AIM OF THE EXERCISE
Go over the entries below line by line, copying each one that contains the word "agent".

AVAILABLE DATA
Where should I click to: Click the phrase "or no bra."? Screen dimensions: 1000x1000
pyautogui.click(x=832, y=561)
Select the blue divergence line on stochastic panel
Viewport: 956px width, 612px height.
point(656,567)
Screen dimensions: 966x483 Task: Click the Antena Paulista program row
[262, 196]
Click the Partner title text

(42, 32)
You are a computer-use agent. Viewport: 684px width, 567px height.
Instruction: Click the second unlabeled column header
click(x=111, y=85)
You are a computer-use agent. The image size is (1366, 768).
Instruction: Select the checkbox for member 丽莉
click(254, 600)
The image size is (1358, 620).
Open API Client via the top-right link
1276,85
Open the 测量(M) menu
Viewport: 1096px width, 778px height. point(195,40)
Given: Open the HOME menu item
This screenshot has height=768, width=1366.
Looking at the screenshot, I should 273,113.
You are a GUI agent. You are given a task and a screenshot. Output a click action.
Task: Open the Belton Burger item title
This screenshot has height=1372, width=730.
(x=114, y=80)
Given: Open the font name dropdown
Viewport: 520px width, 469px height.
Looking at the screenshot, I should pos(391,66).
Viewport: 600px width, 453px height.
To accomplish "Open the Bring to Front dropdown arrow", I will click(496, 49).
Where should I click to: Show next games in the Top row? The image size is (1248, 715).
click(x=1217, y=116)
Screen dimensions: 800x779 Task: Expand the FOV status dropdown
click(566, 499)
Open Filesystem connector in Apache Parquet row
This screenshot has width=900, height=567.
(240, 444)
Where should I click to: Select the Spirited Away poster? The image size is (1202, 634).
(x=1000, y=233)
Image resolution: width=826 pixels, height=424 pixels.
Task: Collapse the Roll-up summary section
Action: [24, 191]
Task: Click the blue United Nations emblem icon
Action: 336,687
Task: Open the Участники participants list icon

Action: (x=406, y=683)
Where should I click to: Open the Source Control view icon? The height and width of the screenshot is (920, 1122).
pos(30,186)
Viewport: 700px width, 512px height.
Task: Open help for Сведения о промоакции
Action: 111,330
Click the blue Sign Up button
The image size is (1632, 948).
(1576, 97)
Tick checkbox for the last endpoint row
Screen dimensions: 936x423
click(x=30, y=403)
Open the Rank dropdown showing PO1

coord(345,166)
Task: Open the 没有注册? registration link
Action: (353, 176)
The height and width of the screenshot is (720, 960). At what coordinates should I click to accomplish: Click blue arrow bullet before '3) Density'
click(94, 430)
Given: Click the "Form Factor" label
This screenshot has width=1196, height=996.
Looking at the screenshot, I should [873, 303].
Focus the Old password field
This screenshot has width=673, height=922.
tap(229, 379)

TASK ANSWER
You are a computer-use agent. Viewport: 684px width, 567px height.
You are a computer-use agent. The image size is (1366, 768).
You are a GUI agent. You are given a task and a screenshot. Output a click action.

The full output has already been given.